Shallow-water mining involves removing sediment-bearing minerals, which offer refuge to seafloor organisms; this could trigger local extinctions
Mining metals such as gold, cobalt and copper from depths of 200 metres (m) below the sea, also known as ‘shallow-water mining’, could trigger local extinctions of marine species, a new study has highlighted.
Such mining was not a sustainable substitute for deep-sea mining, where valuable minerals needed to build batteries critical for clean energy transition are mined from ocean depths greater than 200 m, the paper noted.
Deep-sea mining has not been implemented yet due to concerns over the environmental impacts of mining activities.
Meanwhile, there is interest in shallow-water mining as it is considered a relatively low-risk and low-cost option to satisfy the demand for metals and minerals. Also, technology for shallow-water mining already exists.
Laura Kaikkonen, visiting researcher from the University of Helsinki, Finland and the lead author of the study, told Down To Earth:
Although several shallow-water mining projects have either been considered or are being developed across the globe, most of these projects and even the existence of shallow-water minerals are unfamiliar to most people.
Namibia has been mining diamonds off its coast in depths of up to 130 m. Indonesia has been extracting placer deposits — sediments containing gold, silver, tin, and platinum.
Mexico, New Zealand and Sweden have proposed shallow-water mining, the report highlighted. Mexico is considering mining marine phosphorites, phosphate-rich nodules used in fertiliser and industrial chemicals, in water depths of 50-100 m.
Sweden is interested in exploring the shallow waters (60-150 m) of the Bothnian Sea for polymetallic nodules, mineral deposits containing nickel, cobalt, copper, titanium and rare earth elements.
New Zealand, however, pulled the plug on the project due to environmental concerns, according to the report.
Despite these developments, the researchers said, the impacts of shallow-water mining haven’t been thoroughly investigated. This could be because “shallow-water mining has been on many occasions compared directly to sand and gravel extraction,” Kaikkonen noted.
“Further environmental impact studies have not been conducted as they have been thought to be similar to the impacts of sand and gravel mining,” the expert added.
Still, several claims, she said, have been made about shallow-water mining being an environmentally and socially sustainable alternative to land mining without evidence.
Shallow-water mining involves removing sediment-bearing minerals, which offer refuge to seafloor organisms. This could trigger local extinctions and changes in species composition, the researchers warned.
Also, ploughing the seafloor releases plumes, which could impact water quality. Other issues could be the release of harmful substances from the sediment and disturbance from noise and light, the paper added.
“As shallow-water ecosystems are already under stress due to pollution, and the impacts of climate change, even seemingly small-scale mining activities can drastically affect marine ecosystems, especially at local scales,” Kaikkonen said.

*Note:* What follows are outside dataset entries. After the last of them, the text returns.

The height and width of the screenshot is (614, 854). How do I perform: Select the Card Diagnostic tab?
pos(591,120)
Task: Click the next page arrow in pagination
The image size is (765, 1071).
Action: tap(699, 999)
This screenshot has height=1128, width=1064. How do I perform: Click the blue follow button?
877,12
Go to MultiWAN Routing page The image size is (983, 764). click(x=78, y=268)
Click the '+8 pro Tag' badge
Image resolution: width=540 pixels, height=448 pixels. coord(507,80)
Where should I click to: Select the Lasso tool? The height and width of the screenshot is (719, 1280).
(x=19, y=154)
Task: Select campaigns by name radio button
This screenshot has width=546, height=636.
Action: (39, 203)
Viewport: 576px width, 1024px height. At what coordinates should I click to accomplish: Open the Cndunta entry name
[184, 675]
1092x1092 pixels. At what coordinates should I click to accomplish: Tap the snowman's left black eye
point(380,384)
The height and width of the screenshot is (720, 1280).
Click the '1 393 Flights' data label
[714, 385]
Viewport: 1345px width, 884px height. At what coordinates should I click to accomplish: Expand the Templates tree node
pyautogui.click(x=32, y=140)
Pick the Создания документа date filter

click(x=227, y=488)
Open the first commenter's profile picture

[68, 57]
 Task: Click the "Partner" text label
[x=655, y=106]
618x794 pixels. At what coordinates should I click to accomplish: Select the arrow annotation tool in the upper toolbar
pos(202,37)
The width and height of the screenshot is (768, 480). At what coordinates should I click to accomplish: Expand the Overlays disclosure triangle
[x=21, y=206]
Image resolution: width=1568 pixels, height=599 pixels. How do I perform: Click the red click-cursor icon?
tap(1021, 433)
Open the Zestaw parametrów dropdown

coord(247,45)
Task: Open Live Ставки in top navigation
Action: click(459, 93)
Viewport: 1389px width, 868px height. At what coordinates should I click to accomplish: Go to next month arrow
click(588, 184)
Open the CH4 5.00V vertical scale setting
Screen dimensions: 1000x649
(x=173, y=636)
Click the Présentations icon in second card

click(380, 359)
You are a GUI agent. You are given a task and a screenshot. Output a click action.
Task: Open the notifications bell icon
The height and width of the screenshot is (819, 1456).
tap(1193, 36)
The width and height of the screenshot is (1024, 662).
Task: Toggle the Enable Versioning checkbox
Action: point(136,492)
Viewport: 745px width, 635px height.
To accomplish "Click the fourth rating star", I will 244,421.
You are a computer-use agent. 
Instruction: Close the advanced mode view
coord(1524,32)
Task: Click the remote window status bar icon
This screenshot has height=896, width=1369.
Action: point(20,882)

Therefore, the researchers said shallow-water mining activities should not be considered the “silver bullet to resolve the growing global need for metals” until the environmental and socioeconomic impacts are thoroughly investigated.
Meanwhile, nations have not agreed on whether deep-sea mining should be permitted amid environmental concerns at the recently concluded 27th session of the Assembly of the International Seabed Authority.
“There is not enough rigorous scientific information available concerning the biology, ecology and connectivity of deep-sea species and ecosystems, or all the ecosystem services they provide,” Jessica Battle, an expert on global ocean governance and policy at The World Wide Fund for Nature had previously told DTE.
Without this information, she added, one could not understand the potential risks of the mining activity for deep-ocean biodiversity, ecosystems and human well-being.
The current paper was published in the journal Trends in Ecology & Evolution.